OK, seems better 👍 I love it when a plan comes together.

I have just pushed a change, which takes parts of yours but changes str_replace as well since we are talking potential multi-byte characters. Seems to work with the gist, let me know what you think.

Ayesh · 2020-05-04T19:23:20Z

I was reading how league/commonmark does the slugs, and it turns out to be stripping a lot characters as well, so I sent a PR thephpleague/commonmark#467

Ayesh · 2020-05-04T19:25:57Z

Parsedown.php

@@ -553,7 +553,7 @@ protected function blockHeader($Line)
        }

        $text = trim($text, ' ');
-        $link = strtolower(str_replace(' ','-',$text));
+	$link = preg_replace('/[^\p{L}\p{N}\p{M}-]+/u', '', mb_strtolower(mb_ereg_replace(' ','-',$text)));


Do we absolutely need the mb_ereg_replace() here? It's not a regular expression, so we should be fine using str_replace(' ', '-', $text). GFM seems to convert consecutive spaces to consecutive dashes as well.

I'm not a decision maker, but as someone who spends a lot of time processing text and with this library, this looks great to me otherwise. Thank you!

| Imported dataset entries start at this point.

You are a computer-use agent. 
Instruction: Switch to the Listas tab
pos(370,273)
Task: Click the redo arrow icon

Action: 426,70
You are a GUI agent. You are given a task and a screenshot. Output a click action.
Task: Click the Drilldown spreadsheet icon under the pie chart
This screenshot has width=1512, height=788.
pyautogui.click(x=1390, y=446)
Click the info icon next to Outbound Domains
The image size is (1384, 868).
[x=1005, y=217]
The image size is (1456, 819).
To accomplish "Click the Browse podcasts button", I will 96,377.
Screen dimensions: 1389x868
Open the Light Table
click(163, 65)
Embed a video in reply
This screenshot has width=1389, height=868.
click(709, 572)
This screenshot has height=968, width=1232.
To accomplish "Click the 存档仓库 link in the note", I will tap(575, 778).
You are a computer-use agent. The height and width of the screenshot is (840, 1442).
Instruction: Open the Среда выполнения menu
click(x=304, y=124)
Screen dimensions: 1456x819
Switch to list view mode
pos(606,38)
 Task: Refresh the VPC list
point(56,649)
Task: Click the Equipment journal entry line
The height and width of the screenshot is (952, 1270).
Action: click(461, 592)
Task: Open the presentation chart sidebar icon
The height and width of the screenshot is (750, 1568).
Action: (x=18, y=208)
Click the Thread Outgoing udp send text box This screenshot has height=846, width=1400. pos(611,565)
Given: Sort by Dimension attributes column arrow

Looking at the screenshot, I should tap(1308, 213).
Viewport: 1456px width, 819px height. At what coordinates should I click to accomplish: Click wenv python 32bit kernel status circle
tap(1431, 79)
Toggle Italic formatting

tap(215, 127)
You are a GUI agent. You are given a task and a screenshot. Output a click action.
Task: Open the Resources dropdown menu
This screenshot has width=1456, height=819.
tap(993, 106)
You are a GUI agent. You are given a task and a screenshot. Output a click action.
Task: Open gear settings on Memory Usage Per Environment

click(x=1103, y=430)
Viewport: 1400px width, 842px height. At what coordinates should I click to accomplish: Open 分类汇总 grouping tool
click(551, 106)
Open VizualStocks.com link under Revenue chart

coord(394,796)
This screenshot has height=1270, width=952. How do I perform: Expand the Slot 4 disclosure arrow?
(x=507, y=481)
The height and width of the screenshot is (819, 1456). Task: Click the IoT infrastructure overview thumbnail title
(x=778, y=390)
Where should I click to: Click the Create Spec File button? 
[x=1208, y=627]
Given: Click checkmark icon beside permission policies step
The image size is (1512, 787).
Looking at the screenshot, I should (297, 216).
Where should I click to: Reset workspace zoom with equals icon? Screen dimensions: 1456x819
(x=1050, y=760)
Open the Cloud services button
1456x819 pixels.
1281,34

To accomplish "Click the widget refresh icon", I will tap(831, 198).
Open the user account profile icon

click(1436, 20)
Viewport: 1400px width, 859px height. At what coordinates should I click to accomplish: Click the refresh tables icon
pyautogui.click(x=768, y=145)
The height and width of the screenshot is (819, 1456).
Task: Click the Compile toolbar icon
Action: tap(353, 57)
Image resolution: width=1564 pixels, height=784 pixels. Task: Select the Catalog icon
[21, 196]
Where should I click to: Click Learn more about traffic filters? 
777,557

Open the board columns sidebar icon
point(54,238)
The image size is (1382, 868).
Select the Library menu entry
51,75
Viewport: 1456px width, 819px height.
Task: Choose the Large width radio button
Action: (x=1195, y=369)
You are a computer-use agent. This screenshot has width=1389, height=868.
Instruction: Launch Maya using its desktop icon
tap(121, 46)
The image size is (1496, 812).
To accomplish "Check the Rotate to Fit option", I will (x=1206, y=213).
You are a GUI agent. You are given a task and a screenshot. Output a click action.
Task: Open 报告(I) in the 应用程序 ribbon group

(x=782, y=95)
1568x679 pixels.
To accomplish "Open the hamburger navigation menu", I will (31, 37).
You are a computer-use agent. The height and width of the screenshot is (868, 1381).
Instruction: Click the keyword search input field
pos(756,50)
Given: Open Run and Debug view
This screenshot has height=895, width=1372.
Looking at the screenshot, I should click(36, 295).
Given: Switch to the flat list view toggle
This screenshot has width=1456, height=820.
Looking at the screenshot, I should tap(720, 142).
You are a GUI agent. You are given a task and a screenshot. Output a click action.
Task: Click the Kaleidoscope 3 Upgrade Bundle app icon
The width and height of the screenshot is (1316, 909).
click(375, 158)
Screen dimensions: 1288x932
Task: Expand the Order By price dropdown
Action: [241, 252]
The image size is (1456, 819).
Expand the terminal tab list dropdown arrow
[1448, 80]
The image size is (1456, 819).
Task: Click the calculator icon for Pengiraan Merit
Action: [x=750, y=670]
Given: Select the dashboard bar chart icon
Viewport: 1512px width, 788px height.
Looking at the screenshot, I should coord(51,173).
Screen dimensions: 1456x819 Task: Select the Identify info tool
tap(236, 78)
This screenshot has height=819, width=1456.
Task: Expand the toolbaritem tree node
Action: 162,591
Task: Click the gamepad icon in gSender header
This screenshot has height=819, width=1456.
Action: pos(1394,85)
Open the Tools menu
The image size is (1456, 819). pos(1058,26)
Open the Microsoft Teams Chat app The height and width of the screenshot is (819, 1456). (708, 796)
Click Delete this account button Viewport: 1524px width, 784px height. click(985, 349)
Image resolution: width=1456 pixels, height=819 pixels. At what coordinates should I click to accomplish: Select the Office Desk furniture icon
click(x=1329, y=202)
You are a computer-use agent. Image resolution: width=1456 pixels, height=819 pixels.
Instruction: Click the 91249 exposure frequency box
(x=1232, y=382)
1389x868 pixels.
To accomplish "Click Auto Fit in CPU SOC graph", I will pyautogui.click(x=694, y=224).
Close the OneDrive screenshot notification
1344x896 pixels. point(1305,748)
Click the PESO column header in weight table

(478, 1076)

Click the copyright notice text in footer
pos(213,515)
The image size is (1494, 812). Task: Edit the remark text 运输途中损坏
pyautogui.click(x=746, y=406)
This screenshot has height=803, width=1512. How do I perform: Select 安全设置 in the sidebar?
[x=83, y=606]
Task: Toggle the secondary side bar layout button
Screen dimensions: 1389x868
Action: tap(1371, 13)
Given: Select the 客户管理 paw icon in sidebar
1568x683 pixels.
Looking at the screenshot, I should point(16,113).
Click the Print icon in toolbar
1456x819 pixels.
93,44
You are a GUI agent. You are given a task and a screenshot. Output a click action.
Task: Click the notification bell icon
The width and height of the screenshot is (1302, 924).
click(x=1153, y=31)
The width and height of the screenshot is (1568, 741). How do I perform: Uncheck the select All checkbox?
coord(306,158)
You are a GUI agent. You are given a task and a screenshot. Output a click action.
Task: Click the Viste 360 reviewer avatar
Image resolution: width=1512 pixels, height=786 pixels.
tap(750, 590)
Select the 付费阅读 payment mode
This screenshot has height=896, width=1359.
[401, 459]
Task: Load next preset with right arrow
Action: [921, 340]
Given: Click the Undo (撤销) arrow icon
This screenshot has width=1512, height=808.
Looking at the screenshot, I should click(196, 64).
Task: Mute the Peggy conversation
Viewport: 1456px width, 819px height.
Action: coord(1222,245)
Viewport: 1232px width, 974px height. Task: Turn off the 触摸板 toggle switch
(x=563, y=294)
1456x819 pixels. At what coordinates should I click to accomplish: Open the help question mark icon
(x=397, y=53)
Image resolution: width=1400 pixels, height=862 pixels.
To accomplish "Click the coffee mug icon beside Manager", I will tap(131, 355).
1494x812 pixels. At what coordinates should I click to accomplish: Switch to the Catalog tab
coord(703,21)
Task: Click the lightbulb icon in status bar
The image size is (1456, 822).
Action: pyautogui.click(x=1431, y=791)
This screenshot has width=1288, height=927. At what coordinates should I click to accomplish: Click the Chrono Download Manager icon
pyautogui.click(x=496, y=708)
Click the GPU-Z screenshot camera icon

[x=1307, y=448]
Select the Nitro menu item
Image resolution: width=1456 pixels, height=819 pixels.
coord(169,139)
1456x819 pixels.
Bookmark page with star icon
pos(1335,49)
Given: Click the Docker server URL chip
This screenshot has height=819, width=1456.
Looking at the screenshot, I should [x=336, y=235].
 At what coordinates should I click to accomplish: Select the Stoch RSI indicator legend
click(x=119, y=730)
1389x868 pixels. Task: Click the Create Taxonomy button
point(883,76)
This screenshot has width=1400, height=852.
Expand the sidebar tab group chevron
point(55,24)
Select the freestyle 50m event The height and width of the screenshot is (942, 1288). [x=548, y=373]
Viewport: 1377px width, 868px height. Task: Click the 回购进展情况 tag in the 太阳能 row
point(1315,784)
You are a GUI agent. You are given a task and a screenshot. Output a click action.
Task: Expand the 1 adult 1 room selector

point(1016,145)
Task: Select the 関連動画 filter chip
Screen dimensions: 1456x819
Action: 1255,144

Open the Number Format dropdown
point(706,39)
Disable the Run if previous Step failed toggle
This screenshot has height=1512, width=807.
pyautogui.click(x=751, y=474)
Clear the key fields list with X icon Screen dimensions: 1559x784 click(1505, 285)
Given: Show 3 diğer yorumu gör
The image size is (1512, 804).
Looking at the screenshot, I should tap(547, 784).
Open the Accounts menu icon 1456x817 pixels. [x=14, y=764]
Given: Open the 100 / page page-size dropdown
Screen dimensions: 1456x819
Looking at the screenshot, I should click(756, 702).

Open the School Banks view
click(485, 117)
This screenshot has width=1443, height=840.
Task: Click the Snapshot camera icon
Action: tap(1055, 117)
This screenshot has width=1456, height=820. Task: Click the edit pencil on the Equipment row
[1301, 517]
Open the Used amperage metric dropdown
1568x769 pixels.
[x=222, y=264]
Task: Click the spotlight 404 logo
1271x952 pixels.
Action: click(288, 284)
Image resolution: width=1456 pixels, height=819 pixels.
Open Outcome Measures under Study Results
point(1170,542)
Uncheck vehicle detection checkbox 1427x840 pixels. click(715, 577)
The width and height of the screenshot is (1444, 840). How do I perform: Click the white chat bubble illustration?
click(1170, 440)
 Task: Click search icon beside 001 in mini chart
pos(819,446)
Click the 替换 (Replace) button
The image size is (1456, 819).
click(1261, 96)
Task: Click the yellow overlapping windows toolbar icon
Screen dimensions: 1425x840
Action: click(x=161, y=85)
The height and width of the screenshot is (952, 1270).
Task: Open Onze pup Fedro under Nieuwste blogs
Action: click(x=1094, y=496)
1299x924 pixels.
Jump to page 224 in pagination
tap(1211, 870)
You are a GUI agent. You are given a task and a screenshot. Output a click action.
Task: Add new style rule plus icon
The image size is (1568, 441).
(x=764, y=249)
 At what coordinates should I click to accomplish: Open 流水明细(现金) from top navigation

I think so, as if you consider a four byte character, one of those could match a space. Thus it would invalidate that character or change it to something it's not meant to be. I never deal with them but if we really want to make it universal, I would suggest we do.

netniV · 2020-05-04T19:58:52Z

I was reading how php-league/commonmark does the slugs, and it turns out to be stripping a lot characters as well, so I sent a PR thephpleague/commonmark#467

Didn't even know about that one 👍

netniV · 2020-05-04T20:00:43Z

so the tests are failing now because the leading # is no longer applicable. The question is, should we trim the leading hyphen?

aidantwoods · 2020-05-04T21:22:55Z

Hi @netniV and @Ayesh thanks for the great work you've done towards these changes to arrive at a very sensible slug function :)

The topic of slugs (or header ID's) have come up a few times in the past (e.g.), and the position has previously been that there wasn't a universal choice that everyone using the library would want, so to avoid making the choice for everyone we'd leave it alone and up to extensions.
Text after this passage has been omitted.